◆ **Input data**:
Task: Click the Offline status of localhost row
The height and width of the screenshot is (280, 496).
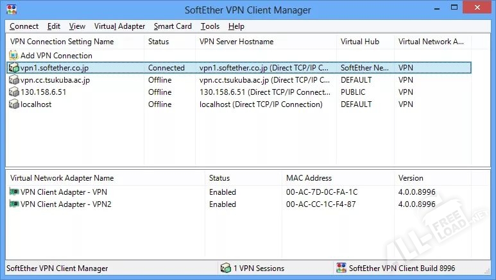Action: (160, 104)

* * *

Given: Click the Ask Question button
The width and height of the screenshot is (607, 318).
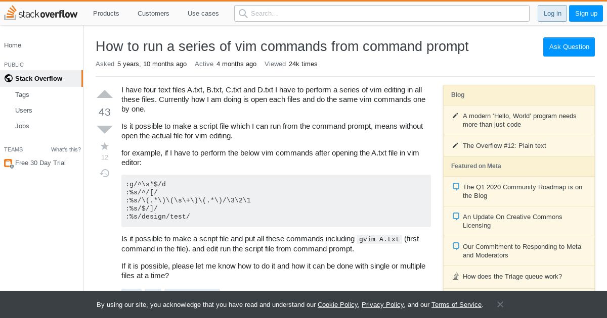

◆ **Task objective**: Wherever a line contains the string "Click", copy that line from the data.

◆ **Exercise output**:
Task: Click the Offline status of localhost row
Given: Click the Ask Question button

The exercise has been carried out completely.